* [EXCERPTED PASSAGE]:
In this issue of Blood, Lyu et al tackle the fascinating question of identifying novel mediators of leukemia progression hidden in the intricate host environment.1  Particularly, they provide robust evidence for an essential role of myeloid cells in supporting T-cell acute lymphoblastic leukemia (T-ALL).

T-ALL cells depend on multiple myeloid cells to sustain prosurvival signals and expand in different tissues and organs. Myeloid cells are expanded in vivo upon T-ALL dissemination, and their in vivo depletion interferes with T-ALL progression and activation of prosurvival signals such as IGF1R and AKT.

T-ALL cells depend on multiple myeloid cells to sustain prosurvival signals and expand in different tissues and organs. Myeloid cells are expanded in vivo upon T-ALL dissemination, and their in vivo depletion interferes with T-ALL progression and activation of prosurvival signals such as IGF1R and AKT.

* [TASK DIRECTIONS]: In the passage on T-cell acute lymphoblastic leukemia, what does in vivo depletion of myeloid cells interfere with? The listing that comes next has no connection to the passage on T-cell acute lymphoblastic leukemia.

* [PROVIDED MATERIAL]:
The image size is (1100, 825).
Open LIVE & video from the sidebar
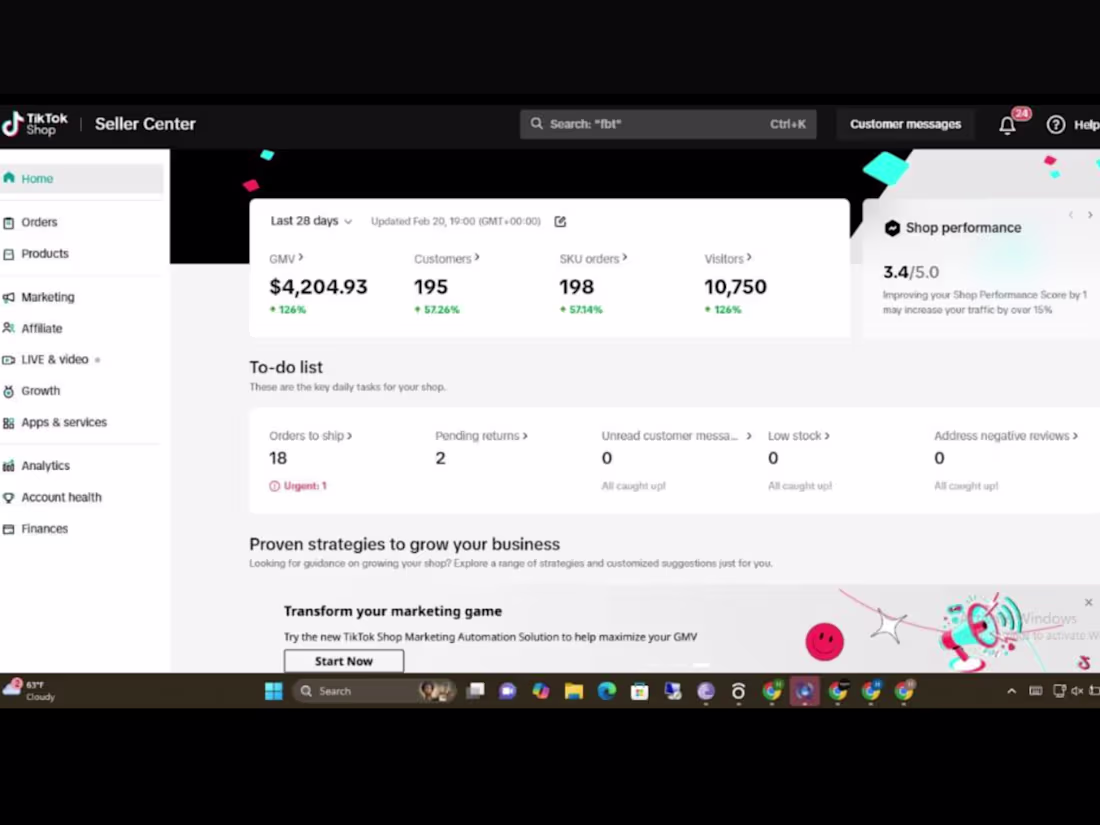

* [SOLUTION FOR THIS PROBLEM]: It interferes with T-ALL progression and with activation of prosurvival signals such as IGF1R and AKT.